▸ EXCERPT:
How Abby Kelley Turned Seneca Falls on Its Ear Five Years Before the Seneca Falls Woman's Rights Convention
May 29, 2004
Abby Kelley, outspoken Garrisonian abolitionist, came to Seneca Falls in 1843. She needed a large space in which to give her lectures, but none of the churches would have her. That was why she found herself at 5:00 o'clock one Sunday afternoon in August 1843, speaking to a crowd gathered in the orchard around Ansel Bascom's house on the corner of Ovid and Bayard Streets on the south side of the Seneca River.

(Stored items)
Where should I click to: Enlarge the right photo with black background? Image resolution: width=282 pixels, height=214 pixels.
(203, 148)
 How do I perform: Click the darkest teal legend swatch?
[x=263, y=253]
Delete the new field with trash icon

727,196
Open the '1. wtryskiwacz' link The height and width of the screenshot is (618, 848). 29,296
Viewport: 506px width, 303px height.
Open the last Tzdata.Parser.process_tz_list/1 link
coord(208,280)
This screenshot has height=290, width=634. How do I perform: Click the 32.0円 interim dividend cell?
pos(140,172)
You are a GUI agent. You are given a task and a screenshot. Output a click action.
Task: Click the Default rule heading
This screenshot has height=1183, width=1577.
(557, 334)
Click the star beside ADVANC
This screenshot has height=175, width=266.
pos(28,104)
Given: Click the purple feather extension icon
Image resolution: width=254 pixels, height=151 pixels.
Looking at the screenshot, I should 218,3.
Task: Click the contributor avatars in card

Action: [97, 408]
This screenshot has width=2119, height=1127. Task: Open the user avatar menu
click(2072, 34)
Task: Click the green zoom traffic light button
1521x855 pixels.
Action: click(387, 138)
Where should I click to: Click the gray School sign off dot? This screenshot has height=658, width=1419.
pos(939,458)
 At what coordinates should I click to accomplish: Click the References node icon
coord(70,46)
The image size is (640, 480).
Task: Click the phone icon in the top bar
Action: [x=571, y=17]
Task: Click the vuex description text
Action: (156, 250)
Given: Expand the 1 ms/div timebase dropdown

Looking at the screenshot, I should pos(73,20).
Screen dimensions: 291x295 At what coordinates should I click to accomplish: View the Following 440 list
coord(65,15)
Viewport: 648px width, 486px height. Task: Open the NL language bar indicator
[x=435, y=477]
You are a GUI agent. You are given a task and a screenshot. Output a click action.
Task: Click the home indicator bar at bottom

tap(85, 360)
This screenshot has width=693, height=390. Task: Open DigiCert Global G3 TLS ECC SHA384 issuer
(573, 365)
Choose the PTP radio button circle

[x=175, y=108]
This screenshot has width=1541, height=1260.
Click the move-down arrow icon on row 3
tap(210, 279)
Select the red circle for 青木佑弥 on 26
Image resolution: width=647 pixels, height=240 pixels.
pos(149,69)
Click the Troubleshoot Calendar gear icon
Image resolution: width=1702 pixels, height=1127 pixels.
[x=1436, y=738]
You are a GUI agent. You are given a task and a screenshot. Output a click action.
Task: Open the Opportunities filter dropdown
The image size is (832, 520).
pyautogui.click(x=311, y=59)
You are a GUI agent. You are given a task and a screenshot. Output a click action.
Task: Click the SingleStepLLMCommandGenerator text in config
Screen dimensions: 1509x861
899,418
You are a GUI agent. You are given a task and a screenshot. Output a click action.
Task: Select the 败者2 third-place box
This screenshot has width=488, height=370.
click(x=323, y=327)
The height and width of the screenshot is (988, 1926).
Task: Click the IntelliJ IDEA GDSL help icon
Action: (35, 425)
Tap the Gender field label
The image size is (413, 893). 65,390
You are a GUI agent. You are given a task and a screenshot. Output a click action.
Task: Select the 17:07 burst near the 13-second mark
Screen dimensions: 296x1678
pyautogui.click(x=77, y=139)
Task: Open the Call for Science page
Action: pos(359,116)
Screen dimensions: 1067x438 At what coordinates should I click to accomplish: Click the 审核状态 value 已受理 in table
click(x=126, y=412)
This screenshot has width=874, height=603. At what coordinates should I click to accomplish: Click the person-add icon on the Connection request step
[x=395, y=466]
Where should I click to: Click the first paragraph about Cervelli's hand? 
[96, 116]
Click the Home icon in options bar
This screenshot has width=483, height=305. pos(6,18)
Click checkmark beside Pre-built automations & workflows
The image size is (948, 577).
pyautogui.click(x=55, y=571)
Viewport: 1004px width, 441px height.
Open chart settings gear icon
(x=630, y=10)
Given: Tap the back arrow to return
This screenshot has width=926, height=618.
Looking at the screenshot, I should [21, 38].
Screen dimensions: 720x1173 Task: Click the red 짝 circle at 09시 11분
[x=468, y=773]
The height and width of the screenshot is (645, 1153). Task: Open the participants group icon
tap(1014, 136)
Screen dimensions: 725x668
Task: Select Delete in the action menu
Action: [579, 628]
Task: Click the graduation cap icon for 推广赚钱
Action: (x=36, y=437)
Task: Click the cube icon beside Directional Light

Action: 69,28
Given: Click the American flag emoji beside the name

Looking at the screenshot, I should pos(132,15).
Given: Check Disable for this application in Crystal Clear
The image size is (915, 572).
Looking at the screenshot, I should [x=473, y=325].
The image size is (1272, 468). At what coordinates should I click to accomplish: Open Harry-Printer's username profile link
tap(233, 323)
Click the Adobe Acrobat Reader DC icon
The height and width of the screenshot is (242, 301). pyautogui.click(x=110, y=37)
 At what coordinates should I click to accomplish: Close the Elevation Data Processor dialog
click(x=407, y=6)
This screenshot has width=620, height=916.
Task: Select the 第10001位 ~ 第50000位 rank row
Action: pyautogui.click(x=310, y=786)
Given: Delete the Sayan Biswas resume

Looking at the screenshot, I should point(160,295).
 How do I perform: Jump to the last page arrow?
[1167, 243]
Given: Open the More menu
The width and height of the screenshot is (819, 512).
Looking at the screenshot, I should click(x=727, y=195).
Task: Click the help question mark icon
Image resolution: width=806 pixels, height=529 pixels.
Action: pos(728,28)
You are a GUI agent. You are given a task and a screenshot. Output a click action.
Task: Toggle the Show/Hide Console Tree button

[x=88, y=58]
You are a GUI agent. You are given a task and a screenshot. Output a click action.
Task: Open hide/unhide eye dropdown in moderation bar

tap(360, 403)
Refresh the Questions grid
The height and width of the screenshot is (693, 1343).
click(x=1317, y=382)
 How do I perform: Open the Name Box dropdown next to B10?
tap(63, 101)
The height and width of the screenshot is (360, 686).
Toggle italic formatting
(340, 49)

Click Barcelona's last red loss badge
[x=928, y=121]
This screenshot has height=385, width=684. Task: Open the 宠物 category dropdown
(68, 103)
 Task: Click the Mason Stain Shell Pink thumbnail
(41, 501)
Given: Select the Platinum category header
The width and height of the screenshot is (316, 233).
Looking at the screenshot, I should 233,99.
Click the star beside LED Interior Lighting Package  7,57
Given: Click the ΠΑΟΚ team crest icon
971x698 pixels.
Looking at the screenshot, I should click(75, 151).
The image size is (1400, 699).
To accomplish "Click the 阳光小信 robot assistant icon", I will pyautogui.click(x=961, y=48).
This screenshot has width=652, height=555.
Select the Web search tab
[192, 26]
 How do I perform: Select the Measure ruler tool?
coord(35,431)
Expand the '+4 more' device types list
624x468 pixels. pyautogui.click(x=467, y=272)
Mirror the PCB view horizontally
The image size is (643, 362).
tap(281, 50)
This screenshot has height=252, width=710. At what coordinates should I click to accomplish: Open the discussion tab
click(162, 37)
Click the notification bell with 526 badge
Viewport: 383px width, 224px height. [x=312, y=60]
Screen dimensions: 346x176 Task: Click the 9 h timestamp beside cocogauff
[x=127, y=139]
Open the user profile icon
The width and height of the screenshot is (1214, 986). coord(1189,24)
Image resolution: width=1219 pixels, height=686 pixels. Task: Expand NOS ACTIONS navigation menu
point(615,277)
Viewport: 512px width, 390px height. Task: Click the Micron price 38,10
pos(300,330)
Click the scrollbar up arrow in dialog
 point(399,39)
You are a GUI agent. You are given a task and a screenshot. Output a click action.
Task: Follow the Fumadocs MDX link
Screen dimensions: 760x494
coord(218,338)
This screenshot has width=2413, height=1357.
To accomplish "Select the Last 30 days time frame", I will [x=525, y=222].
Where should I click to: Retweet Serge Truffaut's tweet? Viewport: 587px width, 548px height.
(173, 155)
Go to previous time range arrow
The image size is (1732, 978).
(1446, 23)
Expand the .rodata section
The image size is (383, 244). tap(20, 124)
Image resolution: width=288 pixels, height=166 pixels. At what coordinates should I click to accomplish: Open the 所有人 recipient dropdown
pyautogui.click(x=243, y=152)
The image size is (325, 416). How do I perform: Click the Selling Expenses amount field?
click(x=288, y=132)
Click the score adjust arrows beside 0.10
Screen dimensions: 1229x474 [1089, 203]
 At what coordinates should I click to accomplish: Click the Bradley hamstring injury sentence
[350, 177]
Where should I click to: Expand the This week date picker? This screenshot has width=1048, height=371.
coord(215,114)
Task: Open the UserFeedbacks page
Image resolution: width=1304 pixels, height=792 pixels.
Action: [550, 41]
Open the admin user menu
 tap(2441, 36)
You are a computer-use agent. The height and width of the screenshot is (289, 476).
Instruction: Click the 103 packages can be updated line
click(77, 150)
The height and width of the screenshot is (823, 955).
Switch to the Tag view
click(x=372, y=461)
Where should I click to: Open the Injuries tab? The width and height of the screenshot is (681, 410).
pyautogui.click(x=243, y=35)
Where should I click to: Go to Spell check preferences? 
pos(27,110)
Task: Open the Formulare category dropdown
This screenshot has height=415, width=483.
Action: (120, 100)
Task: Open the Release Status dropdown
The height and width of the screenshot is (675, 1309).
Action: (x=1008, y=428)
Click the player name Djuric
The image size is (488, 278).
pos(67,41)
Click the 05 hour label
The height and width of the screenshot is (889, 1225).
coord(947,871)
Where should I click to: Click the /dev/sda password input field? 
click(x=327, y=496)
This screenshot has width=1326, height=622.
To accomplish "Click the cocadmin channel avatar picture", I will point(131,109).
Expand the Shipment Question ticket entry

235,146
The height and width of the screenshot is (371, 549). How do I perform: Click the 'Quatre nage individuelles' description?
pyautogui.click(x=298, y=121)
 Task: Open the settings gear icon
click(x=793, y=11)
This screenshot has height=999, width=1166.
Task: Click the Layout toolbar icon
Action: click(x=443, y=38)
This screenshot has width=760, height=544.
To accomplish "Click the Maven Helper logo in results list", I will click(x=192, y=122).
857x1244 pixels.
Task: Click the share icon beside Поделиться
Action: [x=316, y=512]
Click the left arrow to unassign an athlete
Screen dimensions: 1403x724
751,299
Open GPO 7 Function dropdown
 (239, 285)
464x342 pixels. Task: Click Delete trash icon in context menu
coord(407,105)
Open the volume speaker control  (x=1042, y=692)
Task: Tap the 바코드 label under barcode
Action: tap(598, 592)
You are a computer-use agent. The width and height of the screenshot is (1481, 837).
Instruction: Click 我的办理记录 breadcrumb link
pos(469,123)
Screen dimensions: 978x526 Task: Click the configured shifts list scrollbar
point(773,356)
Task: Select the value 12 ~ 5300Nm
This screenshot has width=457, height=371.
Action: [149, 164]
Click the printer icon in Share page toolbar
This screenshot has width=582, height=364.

▸ WHAT IS ASKED:
[1] Repeat the stretch of the Abby Kelley text from "How Abby Kelley" through "the Seneca River." word for word.
[2] Reproduce the stretch of the rows from the line containing "Click the Home icon in options bar" through the line containing "[x=468, y=773]", keeping every line exactly as it appears.

▸ RESULTS BY TASK:
[1]
How Abby Kelley Turned Seneca Falls on Its Ear Five Years Before the Seneca Falls Woman's Rights Convention
May 29, 2004
Abby Kelley, outspoken Garrisonian abolitionist, came to Seneca Falls in 1843. She needed a large space in which to give her lectures, but none of the churches would have her. That was why she found herself at 5:00 o'clock one Sunday afternoon in August 1843, speaking to a crowd gathered in the orchard around Ansel Bascom's house on the corner of Ovid and Bayard Streets on the south side of the Seneca River.

[2]
Click the Home icon in options bar
This screenshot has width=483, height=305. pos(6,18)
Click checkmark beside Pre-built automations & workflows
The image size is (948, 577).
pyautogui.click(x=55, y=571)
Viewport: 1004px width, 441px height.
Open chart settings gear icon
(x=630, y=10)
Given: Tap the back arrow to return
This screenshot has width=926, height=618.
Looking at the screenshot, I should [21, 38].
Screen dimensions: 720x1173 Task: Click the red 짝 circle at 09시 11분
[x=468, y=773]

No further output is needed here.